DIRECTIONS FOR THIS TASK:
Each entry that follows should be retyped in full and exactly.

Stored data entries

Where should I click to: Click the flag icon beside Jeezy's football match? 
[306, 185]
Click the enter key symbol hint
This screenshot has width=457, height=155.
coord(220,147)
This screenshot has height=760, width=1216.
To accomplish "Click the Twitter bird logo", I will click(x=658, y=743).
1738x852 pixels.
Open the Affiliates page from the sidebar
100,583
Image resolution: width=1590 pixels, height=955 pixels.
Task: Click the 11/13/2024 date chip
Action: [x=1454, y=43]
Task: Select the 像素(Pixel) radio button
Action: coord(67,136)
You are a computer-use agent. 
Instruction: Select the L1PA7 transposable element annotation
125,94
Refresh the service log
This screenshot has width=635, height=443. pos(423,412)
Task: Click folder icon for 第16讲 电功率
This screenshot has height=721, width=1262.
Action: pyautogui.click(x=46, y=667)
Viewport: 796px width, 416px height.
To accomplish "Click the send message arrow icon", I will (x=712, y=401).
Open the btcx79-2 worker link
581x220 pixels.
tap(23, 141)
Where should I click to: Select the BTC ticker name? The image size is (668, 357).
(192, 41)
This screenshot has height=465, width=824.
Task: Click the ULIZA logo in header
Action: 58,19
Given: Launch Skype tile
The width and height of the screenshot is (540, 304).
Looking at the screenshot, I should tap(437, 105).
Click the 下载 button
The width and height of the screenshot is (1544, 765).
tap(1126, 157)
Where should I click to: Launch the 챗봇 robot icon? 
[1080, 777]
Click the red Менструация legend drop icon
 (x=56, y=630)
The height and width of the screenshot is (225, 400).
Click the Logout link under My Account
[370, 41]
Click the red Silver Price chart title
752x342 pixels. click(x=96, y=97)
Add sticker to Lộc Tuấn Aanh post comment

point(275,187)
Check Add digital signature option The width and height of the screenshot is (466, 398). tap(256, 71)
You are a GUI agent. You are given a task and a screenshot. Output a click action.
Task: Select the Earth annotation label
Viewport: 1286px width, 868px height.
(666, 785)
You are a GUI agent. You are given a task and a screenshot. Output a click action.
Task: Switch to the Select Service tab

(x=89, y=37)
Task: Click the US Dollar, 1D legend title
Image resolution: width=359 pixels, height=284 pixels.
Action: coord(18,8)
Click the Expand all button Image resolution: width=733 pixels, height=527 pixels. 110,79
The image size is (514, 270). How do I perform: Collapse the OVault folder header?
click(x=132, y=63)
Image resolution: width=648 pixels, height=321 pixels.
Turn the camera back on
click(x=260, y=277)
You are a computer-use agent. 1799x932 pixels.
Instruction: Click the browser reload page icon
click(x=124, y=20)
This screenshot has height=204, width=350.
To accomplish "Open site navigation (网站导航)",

EXERCISE RESULT:
Where should I click to: Click the flag icon beside Jeezy's football match? 
[306, 185]
Click the enter key symbol hint
This screenshot has width=457, height=155.
coord(220,147)
This screenshot has height=760, width=1216.
To accomplish "Click the Twitter bird logo", I will click(x=658, y=743).
1738x852 pixels.
Open the Affiliates page from the sidebar
100,583
Image resolution: width=1590 pixels, height=955 pixels.
Task: Click the 11/13/2024 date chip
Action: [x=1454, y=43]
Task: Select the 像素(Pixel) radio button
Action: coord(67,136)
You are a computer-use agent. 
Instruction: Select the L1PA7 transposable element annotation
125,94
Refresh the service log
This screenshot has width=635, height=443. pos(423,412)
Task: Click folder icon for 第16讲 电功率
This screenshot has height=721, width=1262.
Action: pyautogui.click(x=46, y=667)
Viewport: 796px width, 416px height.
To accomplish "Click the send message arrow icon", I will (x=712, y=401).
Open the btcx79-2 worker link
581x220 pixels.
tap(23, 141)
Where should I click to: Select the BTC ticker name? The image size is (668, 357).
(192, 41)
This screenshot has height=465, width=824.
Task: Click the ULIZA logo in header
Action: 58,19
Given: Launch Skype tile
The width and height of the screenshot is (540, 304).
Looking at the screenshot, I should tap(437, 105).
Click the 下载 button
The width and height of the screenshot is (1544, 765).
tap(1126, 157)
Where should I click to: Launch the 챗봇 robot icon? 
[1080, 777]
Click the red Менструация legend drop icon
 (x=56, y=630)
The height and width of the screenshot is (225, 400).
Click the Logout link under My Account
[370, 41]
Click the red Silver Price chart title
752x342 pixels. click(x=96, y=97)
Add sticker to Lộc Tuấn Aanh post comment

point(275,187)
Check Add digital signature option The width and height of the screenshot is (466, 398). tap(256, 71)
You are a GUI agent. You are given a task and a screenshot. Output a click action.
Task: Select the Earth annotation label
Viewport: 1286px width, 868px height.
(666, 785)
You are a GUI agent. You are given a task and a screenshot. Output a click action.
Task: Switch to the Select Service tab

(x=89, y=37)
Task: Click the US Dollar, 1D legend title
Image resolution: width=359 pixels, height=284 pixels.
Action: coord(18,8)
Click the Expand all button Image resolution: width=733 pixels, height=527 pixels. 110,79
The image size is (514, 270). How do I perform: Collapse the OVault folder header?
click(x=132, y=63)
Image resolution: width=648 pixels, height=321 pixels.
Turn the camera back on
click(x=260, y=277)
You are a computer-use agent. 1799x932 pixels.
Instruction: Click the browser reload page icon
click(x=124, y=20)
This screenshot has height=204, width=350.
To accomplish "Open site navigation (网站导航)",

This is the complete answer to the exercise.